Notice anything different about your loved ones or coworkers lately? Are they acting a little cold and distant all of a sudden? Or perhaps they seem a little too normal? Not to alarm you… but they could be alien pod people sent to Earth to replace us all. Run now, before they snatch your body and make you one of them!
Back in 1956, Invasion of the Body Snatchers kicked off an entire sub-genre of paranoid sci-fi. Don Siegel’s classic saga of plantlike pod aliens replacing humans is often seen as an indictment of the era’s rampant McCarthyism. Since its release, the theme of aliens posing as humans (be they the robotic Cylons or the teacher-infecting space worms from The Faculty ) has become a classic sci-fi trope. The thought that aliens could look exactly like us is, literally, a skin crawler, and has been used to great effect in everything from They Live to V.

(Stored data entries)
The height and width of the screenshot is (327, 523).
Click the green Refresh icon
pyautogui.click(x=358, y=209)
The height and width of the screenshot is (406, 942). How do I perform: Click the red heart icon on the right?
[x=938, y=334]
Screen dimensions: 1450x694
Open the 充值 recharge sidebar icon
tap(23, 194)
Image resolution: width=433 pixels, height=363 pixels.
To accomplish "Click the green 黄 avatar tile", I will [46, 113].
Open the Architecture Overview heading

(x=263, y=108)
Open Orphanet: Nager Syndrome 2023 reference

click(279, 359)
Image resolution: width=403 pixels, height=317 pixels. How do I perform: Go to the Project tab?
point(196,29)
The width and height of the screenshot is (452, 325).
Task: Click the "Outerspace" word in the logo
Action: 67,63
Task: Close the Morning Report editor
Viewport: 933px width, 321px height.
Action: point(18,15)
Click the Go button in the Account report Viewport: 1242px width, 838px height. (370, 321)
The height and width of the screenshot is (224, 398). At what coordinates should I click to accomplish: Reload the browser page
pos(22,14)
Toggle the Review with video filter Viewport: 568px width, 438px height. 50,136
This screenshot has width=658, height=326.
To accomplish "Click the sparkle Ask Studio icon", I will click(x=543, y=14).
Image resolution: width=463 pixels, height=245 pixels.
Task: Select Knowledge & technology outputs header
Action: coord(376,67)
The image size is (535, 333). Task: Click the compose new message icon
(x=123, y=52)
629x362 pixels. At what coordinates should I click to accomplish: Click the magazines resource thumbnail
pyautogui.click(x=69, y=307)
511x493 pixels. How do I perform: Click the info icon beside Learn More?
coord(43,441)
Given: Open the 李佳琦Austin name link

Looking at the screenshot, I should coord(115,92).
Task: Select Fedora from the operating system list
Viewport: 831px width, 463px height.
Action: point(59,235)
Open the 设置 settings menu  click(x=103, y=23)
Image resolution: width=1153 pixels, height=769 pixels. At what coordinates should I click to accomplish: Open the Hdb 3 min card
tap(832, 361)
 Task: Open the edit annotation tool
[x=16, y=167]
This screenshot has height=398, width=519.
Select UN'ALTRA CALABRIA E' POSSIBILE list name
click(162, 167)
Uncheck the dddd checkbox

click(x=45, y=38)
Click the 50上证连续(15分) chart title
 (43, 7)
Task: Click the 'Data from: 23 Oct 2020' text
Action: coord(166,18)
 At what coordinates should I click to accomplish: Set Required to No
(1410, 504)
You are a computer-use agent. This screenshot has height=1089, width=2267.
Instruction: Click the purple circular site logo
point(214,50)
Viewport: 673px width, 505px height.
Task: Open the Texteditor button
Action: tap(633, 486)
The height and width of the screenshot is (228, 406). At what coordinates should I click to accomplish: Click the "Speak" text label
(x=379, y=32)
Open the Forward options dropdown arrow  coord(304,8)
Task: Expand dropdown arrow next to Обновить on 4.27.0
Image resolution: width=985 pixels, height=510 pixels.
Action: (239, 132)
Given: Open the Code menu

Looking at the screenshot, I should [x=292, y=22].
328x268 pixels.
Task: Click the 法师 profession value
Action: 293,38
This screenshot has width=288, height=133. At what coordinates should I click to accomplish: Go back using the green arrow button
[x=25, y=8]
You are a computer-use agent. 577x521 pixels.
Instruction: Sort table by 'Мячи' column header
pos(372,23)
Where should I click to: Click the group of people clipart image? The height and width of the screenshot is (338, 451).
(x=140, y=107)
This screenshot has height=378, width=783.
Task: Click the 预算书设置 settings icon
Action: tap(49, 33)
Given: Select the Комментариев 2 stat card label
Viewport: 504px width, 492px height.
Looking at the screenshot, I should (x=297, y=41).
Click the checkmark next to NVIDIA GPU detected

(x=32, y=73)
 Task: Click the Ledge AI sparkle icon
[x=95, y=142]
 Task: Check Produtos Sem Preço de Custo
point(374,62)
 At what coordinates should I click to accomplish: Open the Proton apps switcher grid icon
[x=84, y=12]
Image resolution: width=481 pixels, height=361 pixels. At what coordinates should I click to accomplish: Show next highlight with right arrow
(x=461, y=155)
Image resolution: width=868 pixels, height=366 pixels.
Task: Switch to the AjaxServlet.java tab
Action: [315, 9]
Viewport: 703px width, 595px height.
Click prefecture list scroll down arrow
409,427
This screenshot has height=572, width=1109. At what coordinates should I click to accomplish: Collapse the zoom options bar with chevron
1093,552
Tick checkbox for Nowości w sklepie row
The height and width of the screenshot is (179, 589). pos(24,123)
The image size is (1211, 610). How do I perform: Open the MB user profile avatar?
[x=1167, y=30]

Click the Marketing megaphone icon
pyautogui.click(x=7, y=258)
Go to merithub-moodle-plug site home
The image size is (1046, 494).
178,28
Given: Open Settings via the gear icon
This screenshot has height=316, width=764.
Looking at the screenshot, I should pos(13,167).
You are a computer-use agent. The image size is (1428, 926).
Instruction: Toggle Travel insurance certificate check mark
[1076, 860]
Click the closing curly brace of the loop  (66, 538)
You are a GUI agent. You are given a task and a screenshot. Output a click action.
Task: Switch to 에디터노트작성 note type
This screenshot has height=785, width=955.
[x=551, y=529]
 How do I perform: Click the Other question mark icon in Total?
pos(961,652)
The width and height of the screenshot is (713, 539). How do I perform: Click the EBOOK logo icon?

▸ **Instructions for the task**:
Return the portion of the passage on alien body-snatcher fiction starting with "Notice anything different" and going on through "They Live to V.", copied word for word.

▸ **Answer box**:
Notice anything different about your loved ones or coworkers lately? Are they acting a little cold and distant all of a sudden? Or perhaps they seem a little too normal? Not to alarm you… but they could be alien pod people sent to Earth to replace us all. Run now, before they snatch your body and make you one of them!
Back in 1956, Invasion of the Body Snatchers kicked off an entire sub-genre of paranoid sci-fi. Don Siegel’s classic saga of plantlike pod aliens replacing humans is often seen as an indictment of the era’s rampant McCarthyism. Since its release, the theme of aliens posing as humans (be they the robotic Cylons or the teacher-infecting space worms from The Faculty ) has become a classic sci-fi trope. The thought that aliens could look exactly like us is, literally, a skin crawler, and has been used to great effect in everything from They Live to V.